Part 4 — Neural Network Q Learning, a Tic Tac Toe player that learns — kind of

11 min readJun 6, 2018

In the previous part we implemented a player that uses a table to learn the Q function. This worked quite well. In particular because Tic Tac Toe only has very few states and each state only has very few possible moves. For a more complicated game, such as Go or Chess, the tabular approach would not be feasible.

What, if we could write a program that mimics the behaviour of the Q function without actually having to store the exact value for every state and action? Obviously, after a bit of practice, humans are able to spot certain patterns in the game position and deduce general rules of how to react to them. Can we teach a program to do something similar?

Exactly this is the idea when using a Neural Network. Neural Networks are generally used to do one of the following two things:

Classify the input: E.g. if the input is a picture, the output could be what kind of animal is in the picture.
Mimic a complex function (also called regression): Given an input value for the complex function, correctly predict what the output would be.

We will use the second use-case and train a Neural Network to mimic the Q function. Ideally, using significantly less space than the tabular Q function does.

Time for some acknowledgements:
Most of what I know about reinforcement learning with TensorFlow, I got from the excellent tutorials by Arthur Juliani.
After that I read Reinforcement Learning — An Introduction by Richard S. Sutton and Andrew G. Barto for a more in-depth understanding of the topic.
I also found the tutorial Deep reinforcement learning, battleship by Jonathan Landy quite interesting and useful. The, at least to me, rather unorthodox choice to feed the reward into the network via the learning rate, however, I find somewhat puzzling. I sus1`pect mathematically it is somehow equivalent to feeding the reward in via the label, but exactly how this exactly works is not obvious to me.

__DATASET EXCERPTS__.
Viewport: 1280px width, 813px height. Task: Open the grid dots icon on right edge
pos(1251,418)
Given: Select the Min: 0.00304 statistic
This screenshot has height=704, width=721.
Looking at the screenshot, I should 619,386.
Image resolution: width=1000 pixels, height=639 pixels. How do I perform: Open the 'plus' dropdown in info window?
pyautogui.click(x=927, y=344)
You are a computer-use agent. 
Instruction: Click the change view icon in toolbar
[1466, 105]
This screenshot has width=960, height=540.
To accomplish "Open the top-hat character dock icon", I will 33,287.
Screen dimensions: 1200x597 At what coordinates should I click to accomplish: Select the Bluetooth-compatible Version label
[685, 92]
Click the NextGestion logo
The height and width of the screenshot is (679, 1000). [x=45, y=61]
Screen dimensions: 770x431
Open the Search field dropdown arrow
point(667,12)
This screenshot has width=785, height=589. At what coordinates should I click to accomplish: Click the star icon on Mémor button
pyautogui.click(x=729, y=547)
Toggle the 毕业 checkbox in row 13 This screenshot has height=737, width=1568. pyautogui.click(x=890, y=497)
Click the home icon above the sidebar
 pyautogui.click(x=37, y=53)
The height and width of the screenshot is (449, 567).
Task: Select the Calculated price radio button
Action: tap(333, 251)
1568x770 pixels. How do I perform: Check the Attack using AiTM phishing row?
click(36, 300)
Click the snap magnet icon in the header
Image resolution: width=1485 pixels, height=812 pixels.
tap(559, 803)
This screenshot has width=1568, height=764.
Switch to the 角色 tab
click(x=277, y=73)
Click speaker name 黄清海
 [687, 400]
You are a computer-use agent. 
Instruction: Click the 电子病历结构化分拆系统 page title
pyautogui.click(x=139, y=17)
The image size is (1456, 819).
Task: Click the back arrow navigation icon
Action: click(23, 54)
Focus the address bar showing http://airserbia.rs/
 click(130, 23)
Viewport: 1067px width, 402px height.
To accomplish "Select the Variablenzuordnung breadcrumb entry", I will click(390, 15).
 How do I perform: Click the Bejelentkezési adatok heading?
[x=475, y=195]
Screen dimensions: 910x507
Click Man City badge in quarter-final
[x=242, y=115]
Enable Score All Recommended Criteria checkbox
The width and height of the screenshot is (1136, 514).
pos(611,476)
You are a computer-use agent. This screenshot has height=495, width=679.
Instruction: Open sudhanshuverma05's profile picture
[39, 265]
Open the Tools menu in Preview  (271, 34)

__WHAT IS BEING ASKED__. In the Tic Tac Toe text, which two games are named as too complicated for the tabular approach?

__EXERCISE ANSWER__. Go and Chess.